Dès lors, avec l’accord des quelques amis concernés par ce projet, notre chercheur va se concentrer sur cette série, issue du plan de l’Iris. Il entreprend un impressionnant travail de reconstitution des emménagements de ces bateaux et, par là-même, des conditions de vie à bord. Cette étude correspond bien à son goût pour l’histoire maritime dans sa réalité quotidienne et c’est avec jubilation qu’il parvient à reconstituer les plans d’emménagements absents. Parallèlement, il entreprend l’analyse scrupuleuse des données architecturales qui contribuaient aux qualités nautiques de cette série : position du lest, hauteur du pont, poids de l’armement, hauteur du gréement. Ainsi le portrait précis de ces goélettes va-t-il se dessiner progressivement.

La marche et les qualités nautiques

« La marche et les qualités nautiques des goélettes dépendent, entre autres, de l’importance de leur lest, de sa répartition et de celle des vivres embarqués, rappelle Jean Dréo. En fait, l’étude de la cale est tout à fait essentielle pour comprendre la tenue à la mer des bâtiments de la série, et elle suscite des réflexions utiles sur les moyens à mettre en œuvre pour mener à bien la réalisation de notre projet. »

« La différence de tirant d’eau dont il est souvent question dans les rapports des capitaines et des commissions d’examen exprime la différence d’enfoncement existant entre l’avant et l’arrière de la quille.

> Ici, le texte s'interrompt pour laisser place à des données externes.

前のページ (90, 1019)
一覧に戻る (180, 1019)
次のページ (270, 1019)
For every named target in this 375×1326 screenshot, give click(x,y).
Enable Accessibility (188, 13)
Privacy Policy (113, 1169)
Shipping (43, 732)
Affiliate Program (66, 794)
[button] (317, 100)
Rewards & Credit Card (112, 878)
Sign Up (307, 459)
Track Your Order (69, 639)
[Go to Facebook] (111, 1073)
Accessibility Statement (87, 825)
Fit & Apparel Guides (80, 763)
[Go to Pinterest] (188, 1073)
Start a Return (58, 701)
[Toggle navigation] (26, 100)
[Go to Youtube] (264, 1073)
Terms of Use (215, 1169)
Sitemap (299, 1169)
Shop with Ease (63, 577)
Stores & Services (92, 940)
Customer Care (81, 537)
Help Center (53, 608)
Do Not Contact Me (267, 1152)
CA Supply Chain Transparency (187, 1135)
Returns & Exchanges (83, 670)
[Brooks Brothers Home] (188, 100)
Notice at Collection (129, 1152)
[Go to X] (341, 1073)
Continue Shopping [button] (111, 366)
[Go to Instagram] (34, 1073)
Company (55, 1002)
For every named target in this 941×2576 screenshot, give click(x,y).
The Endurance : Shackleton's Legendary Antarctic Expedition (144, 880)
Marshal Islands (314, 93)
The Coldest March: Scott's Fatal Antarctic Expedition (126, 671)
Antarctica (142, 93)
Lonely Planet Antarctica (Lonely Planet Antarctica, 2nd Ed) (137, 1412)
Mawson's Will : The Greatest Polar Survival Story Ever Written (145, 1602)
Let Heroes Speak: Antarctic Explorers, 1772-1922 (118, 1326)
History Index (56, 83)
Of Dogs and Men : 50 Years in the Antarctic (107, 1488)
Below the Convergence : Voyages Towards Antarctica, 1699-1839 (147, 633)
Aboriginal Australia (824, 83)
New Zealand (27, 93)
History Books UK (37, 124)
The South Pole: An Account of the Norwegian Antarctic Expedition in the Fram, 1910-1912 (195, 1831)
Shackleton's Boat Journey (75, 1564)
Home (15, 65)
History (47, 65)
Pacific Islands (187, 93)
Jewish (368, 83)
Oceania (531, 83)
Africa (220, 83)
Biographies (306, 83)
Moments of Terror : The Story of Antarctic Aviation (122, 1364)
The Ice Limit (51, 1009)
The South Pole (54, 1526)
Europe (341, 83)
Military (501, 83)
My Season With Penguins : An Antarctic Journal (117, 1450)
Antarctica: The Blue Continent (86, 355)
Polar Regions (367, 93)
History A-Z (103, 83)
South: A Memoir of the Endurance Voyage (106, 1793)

Cette différence est donc une façon d’exprimer l’assiette du bateau.

« Celle-ci est alors une préoccupation importante qui sollicite une attention plus soutenue qu’aujourd’hui où la place et le poids du lest sont arrêtés par l’architecte dès la conception du bateau. La totalité du lest des goélettes du siècle dernier est en effet constituée de gueuses en fer placées dans le fond des cales et donc déplaçables au gré des décisions des capitaines. Ceux-ci ne s’en privent d’ailleurs pas et recherchent, par tâtonnements successifs, les répartitions longitudinales qui procurent la meilleure marche et la tenue à la mer la plus satisfaisante.

« Les ingénieurs indiquent, à la construction les différences de tirant d’eau avant et arrière souhaitables qui ressortent de leurs calculs. Mais l’expérience pratique des capitaines est sollicitée. Pour vérifier les différences de tirant d’eau, ils disposent chacun d’un clinomètre, sorte de niveau à alcool ou à mercure qui, placé dans l’axe du bateau, indique l’inclinaison de la quille du navire sur une échelle graduée. Les capitaines sont ainsi tenus d’indiquer leurs observations concernant l’assiette dans les rapports qu’ils établissent au retour de chaque campagne. Et ces données sont ensuite exploitées par une commission d’examen de trois membres.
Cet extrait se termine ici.